## Extracted data entries
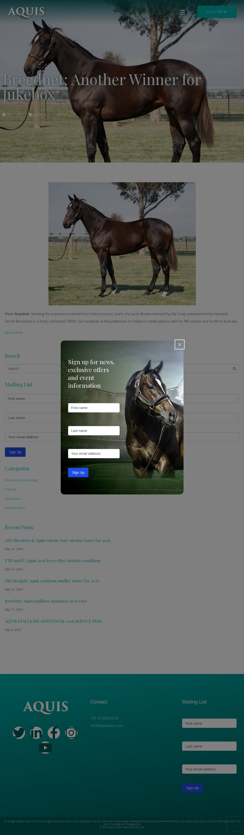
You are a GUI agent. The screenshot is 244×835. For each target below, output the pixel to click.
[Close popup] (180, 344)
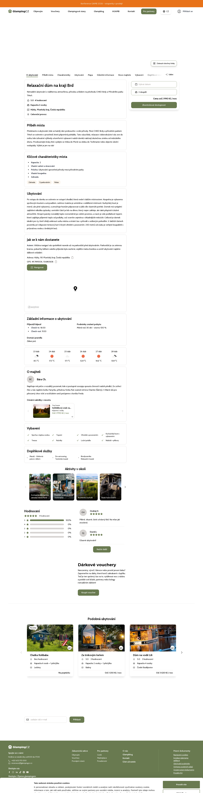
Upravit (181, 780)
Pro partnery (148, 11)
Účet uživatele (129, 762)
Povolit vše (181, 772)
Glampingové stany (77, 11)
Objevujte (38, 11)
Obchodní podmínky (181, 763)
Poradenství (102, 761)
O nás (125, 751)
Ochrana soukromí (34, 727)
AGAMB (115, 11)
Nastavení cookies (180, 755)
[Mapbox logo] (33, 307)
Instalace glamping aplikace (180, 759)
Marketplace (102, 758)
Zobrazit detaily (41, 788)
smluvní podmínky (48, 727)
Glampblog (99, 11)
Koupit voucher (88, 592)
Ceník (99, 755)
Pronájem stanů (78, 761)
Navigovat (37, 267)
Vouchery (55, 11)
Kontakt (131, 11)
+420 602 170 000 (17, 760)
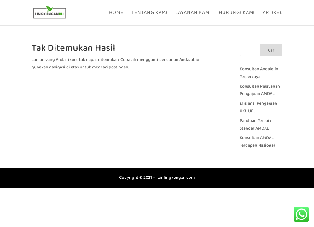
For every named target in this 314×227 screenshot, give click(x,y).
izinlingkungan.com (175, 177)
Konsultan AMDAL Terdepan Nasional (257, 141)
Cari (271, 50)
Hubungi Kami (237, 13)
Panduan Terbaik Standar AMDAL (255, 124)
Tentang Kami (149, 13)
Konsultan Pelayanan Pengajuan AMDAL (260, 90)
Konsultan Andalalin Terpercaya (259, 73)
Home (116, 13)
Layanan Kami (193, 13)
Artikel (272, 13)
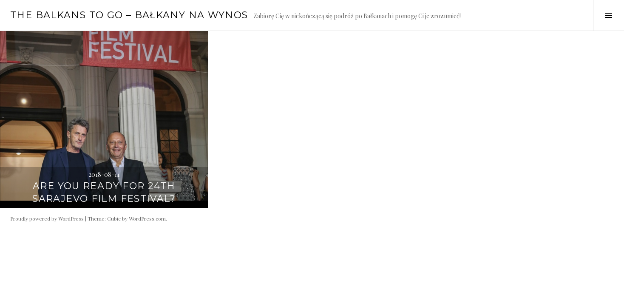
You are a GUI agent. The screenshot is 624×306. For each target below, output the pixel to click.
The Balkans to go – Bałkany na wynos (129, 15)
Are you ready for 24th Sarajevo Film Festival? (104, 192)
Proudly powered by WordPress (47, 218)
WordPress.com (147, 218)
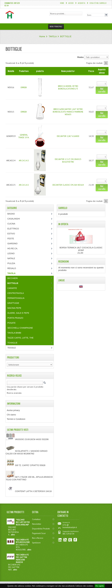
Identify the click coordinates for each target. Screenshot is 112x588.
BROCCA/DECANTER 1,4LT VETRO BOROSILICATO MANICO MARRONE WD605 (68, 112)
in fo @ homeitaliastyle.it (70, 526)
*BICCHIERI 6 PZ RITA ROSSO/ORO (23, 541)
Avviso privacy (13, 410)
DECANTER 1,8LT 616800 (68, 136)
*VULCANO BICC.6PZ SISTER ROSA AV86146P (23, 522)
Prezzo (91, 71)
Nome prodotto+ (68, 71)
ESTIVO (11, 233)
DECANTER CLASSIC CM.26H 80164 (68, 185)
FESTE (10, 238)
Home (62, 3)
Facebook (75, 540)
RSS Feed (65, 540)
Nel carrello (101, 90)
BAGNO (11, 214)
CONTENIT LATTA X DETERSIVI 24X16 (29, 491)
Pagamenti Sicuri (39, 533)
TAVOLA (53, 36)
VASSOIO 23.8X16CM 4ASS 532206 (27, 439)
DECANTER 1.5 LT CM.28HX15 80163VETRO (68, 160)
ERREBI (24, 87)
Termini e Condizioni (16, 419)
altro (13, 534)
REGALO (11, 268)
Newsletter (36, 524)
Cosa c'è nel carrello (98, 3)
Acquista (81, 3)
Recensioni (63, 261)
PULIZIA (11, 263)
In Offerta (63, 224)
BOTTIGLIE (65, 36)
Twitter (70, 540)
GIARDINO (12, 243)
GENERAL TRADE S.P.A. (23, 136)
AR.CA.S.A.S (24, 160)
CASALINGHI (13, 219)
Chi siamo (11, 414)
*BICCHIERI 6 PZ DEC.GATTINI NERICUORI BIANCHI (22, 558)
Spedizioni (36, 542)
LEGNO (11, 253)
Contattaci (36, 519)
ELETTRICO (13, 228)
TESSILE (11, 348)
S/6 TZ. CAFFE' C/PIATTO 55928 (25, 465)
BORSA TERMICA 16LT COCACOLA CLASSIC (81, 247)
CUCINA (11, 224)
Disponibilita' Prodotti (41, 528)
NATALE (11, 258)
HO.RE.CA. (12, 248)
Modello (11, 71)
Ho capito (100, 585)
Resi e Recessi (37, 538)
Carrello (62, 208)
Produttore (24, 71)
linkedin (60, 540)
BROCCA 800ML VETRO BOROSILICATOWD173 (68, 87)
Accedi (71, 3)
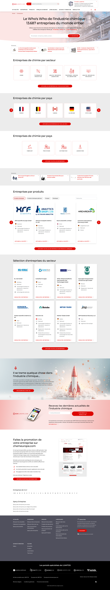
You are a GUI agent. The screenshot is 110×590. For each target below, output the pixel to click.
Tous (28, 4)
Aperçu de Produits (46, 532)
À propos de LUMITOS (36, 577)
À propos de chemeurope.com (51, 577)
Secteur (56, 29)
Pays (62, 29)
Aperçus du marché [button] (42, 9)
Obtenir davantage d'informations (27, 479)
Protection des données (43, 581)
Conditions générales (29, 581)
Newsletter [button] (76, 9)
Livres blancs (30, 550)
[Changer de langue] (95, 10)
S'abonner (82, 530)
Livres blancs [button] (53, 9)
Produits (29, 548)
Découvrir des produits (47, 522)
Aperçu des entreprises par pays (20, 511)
---
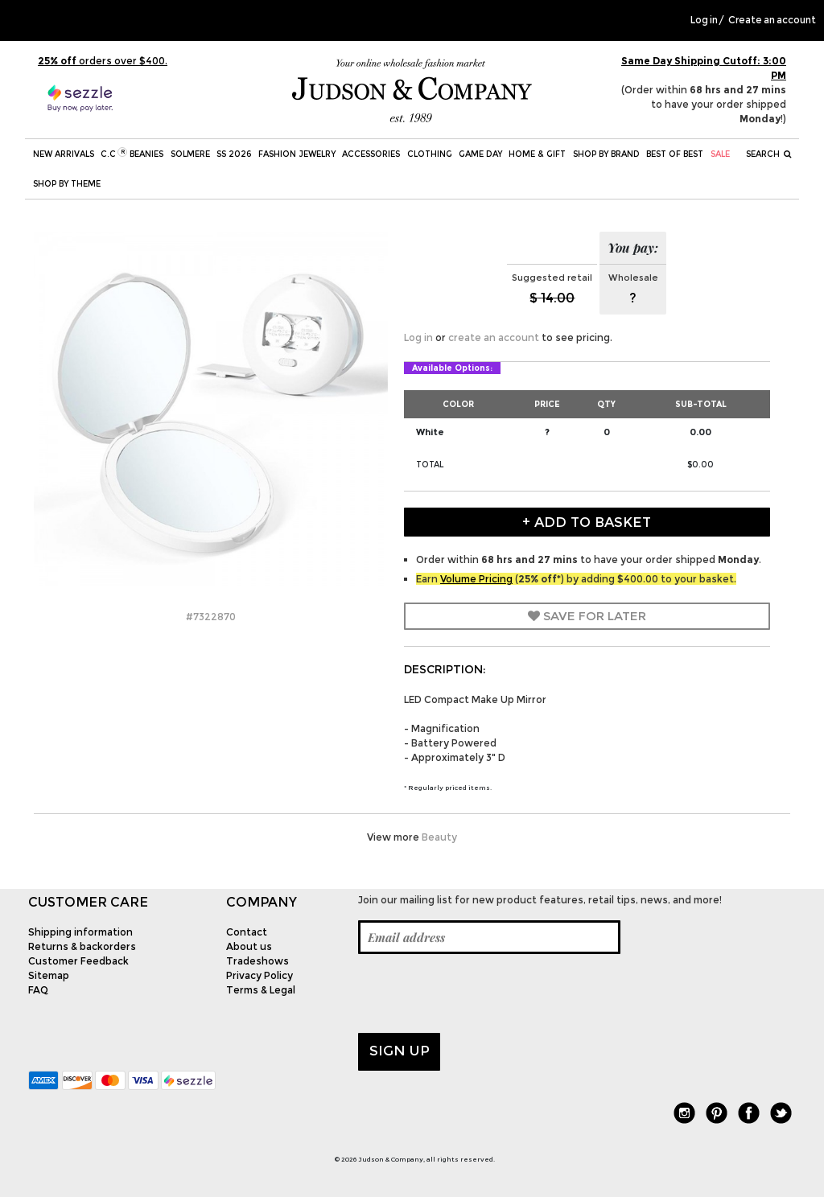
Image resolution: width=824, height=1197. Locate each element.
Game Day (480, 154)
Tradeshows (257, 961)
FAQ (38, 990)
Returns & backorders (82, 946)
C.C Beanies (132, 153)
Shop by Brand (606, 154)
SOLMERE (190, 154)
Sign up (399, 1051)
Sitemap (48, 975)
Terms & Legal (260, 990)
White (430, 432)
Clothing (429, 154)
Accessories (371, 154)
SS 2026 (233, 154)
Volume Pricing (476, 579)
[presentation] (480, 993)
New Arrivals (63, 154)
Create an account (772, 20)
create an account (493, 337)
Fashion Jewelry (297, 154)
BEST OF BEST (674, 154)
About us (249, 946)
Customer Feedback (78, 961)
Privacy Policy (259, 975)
--
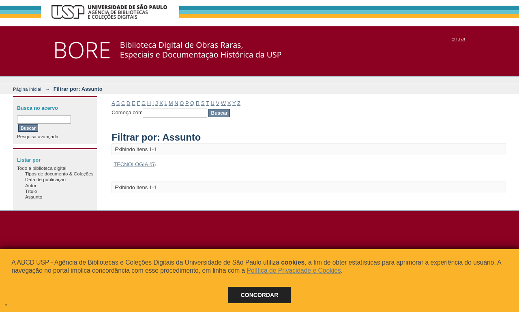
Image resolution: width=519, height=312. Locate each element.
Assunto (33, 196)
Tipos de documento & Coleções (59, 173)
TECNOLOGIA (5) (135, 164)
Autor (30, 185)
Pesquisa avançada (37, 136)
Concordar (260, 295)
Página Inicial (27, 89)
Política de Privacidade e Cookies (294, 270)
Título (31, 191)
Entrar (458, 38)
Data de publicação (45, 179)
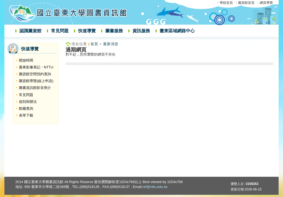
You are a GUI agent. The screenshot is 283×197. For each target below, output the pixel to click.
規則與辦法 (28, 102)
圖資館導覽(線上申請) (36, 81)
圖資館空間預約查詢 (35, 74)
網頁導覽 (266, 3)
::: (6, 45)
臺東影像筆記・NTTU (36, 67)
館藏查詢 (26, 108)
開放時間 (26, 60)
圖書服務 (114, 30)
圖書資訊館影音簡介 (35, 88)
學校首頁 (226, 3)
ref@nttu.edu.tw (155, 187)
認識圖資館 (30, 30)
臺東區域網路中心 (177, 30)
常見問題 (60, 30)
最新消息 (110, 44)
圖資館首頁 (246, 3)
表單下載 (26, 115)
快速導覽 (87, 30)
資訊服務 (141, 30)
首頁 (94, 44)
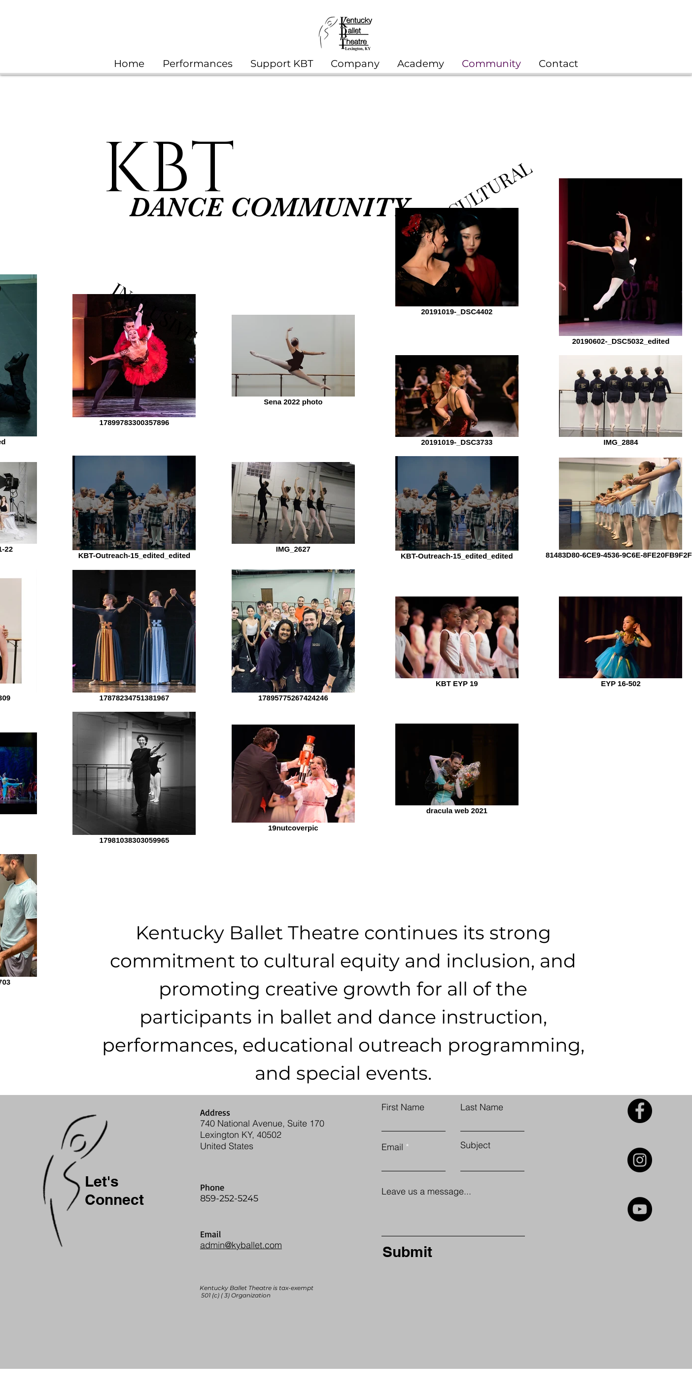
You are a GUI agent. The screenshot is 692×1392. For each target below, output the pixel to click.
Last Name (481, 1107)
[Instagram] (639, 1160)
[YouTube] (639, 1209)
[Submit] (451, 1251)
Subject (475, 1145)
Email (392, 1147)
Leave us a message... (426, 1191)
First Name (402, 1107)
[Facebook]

## Your instructions
Lay out the lines of the listing between those holding "You are a GUI agent. The screenshot is 244×835." and "000 (17, 760)", inclusive, as a numbered list without blank lines. Leave the pictures out of the list.

## Answer to the problem
1. You are a GUI agent. The screenshot is 244×835. For each target below, output the pixel to click.
2. [Close popup] (180, 344)
3. Upravit (181, 780)
4. Pro partnery (148, 11)
5. Účet uživatele (129, 762)
6. Povolit vše (181, 772)
7. Glampingové stany (77, 11)
8. Objevujte (38, 11)
9. Obchodní podmínky (181, 763)
10. Poradenství (102, 761)
11. O nás (125, 751)
12. Ochrana soukromí (34, 727)
13. AGAMB (115, 11)
14. Nastavení cookies (180, 755)
15. [Mapbox logo] (33, 307)
16. Instalace glamping aplikace (180, 759)
17. Marketplace (102, 758)
18. Zobrazit detaily (41, 788)
19. smluvní podmínky (48, 727)
20. Glampblog (99, 11)
21. Koupit voucher (88, 592)
22. Ceník (99, 755)
23. Pronájem stanů (78, 761)
24. Navigovat (37, 267)
25. Vouchery (55, 11)
26. Kontakt (131, 11)
27. +420 602 170 000 (17, 760)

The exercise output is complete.